TASK DIRECTIONS: Exactly reproduce the line containing "Where should I click to: Open" and all later lines to the end of the entries, leaving the pictures out of your copy.
═══ GIVEN RECORDS ═══
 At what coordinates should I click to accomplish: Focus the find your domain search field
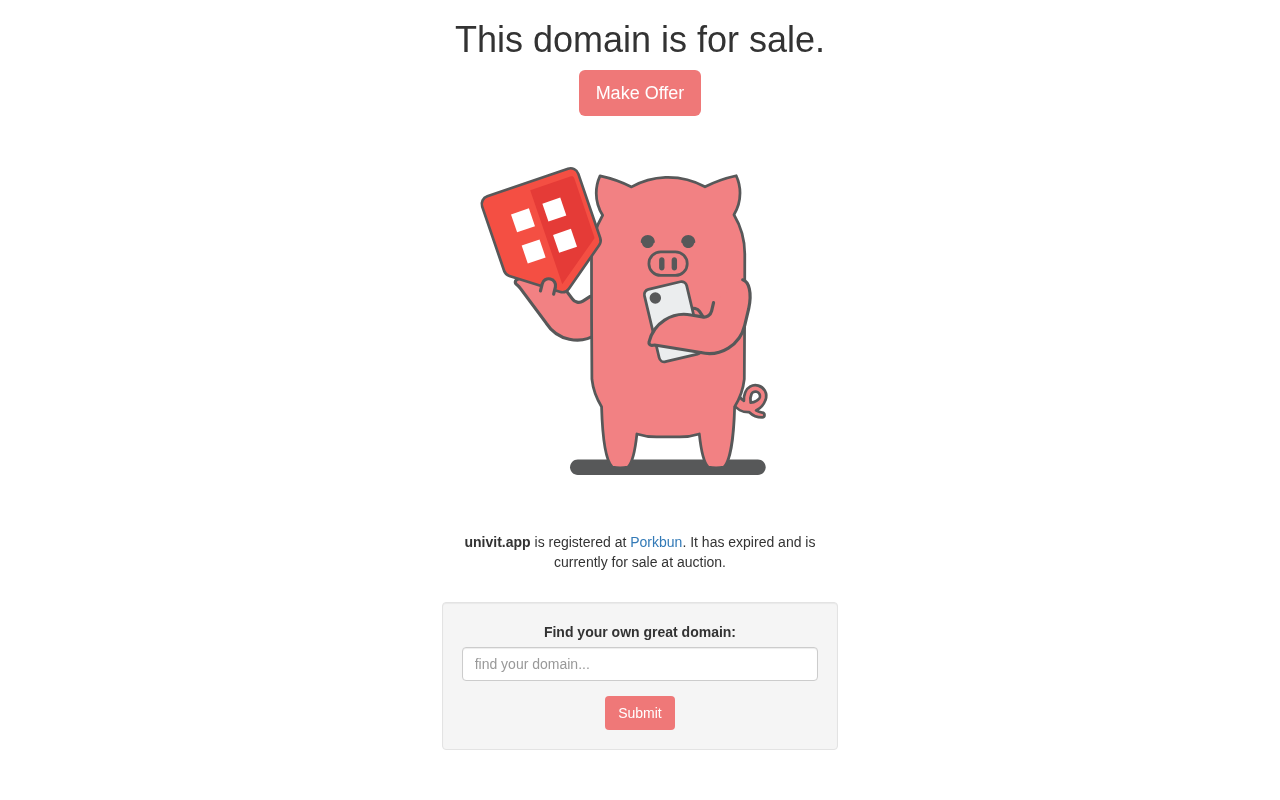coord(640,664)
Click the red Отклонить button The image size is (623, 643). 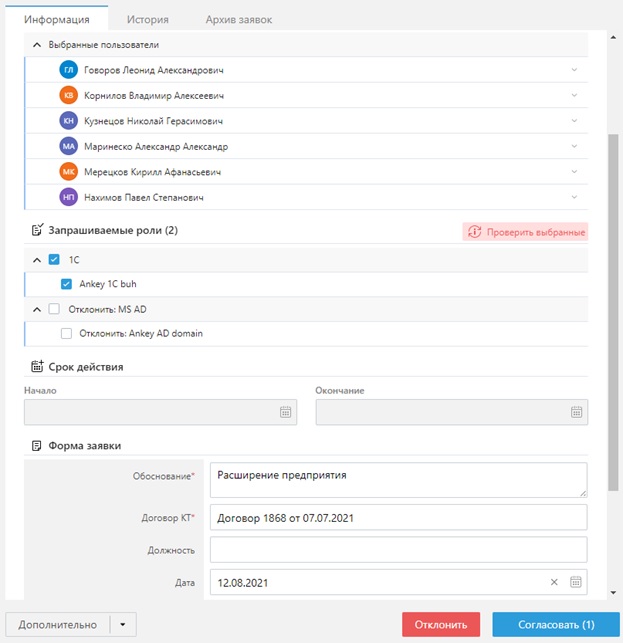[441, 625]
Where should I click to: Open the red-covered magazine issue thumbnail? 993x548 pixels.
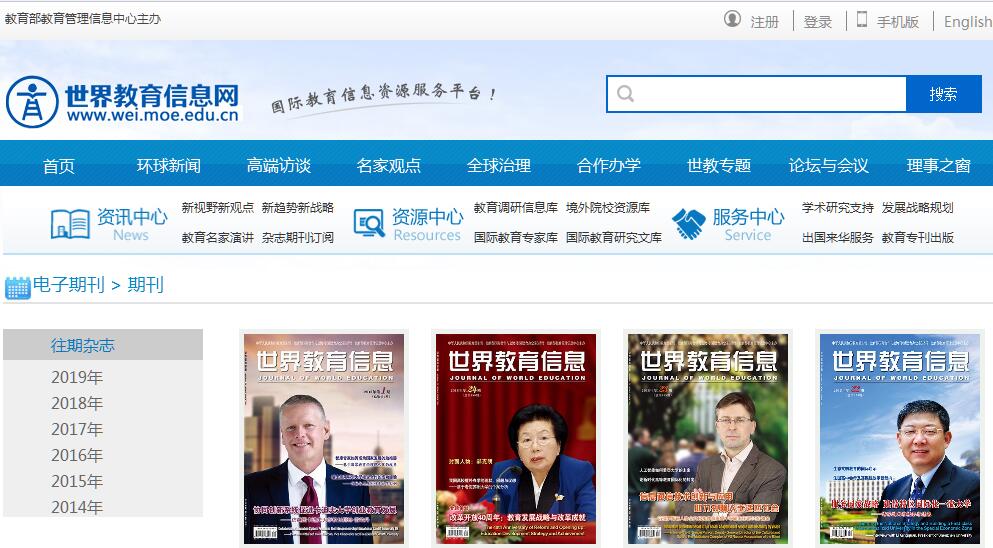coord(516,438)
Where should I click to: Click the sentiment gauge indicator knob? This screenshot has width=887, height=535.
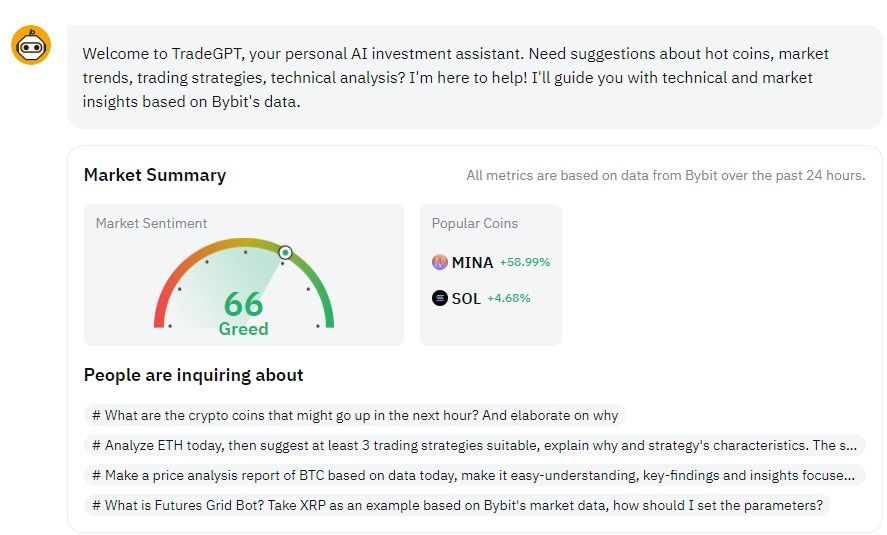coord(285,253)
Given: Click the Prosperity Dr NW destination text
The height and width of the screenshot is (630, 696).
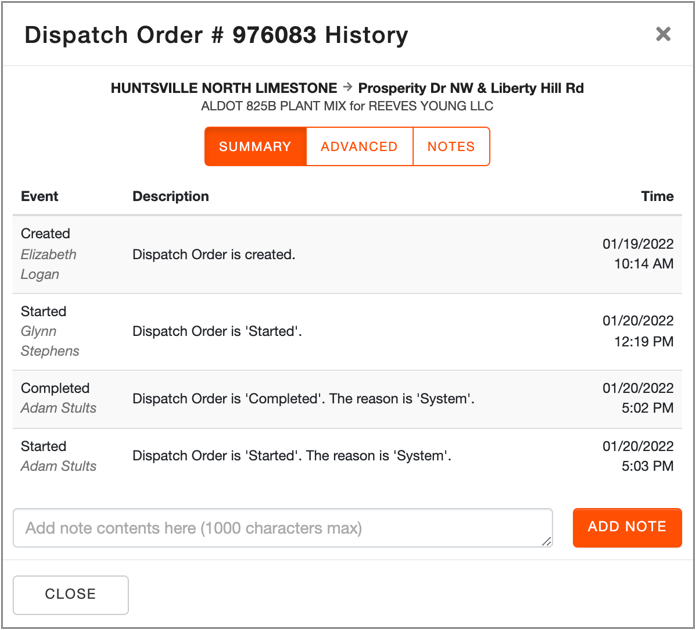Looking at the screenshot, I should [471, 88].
═══
ANSWER SECTION:
Where should I click to: Open the red-covered magazine issue thumbnail? 993x548 pixels.
coord(516,438)
Where should I click to: Click the sentiment gauge indicator knob? This screenshot has width=887, height=535.
coord(285,253)
Given: Click the Prosperity Dr NW destination text
The height and width of the screenshot is (630, 696).
Looking at the screenshot, I should [471, 88].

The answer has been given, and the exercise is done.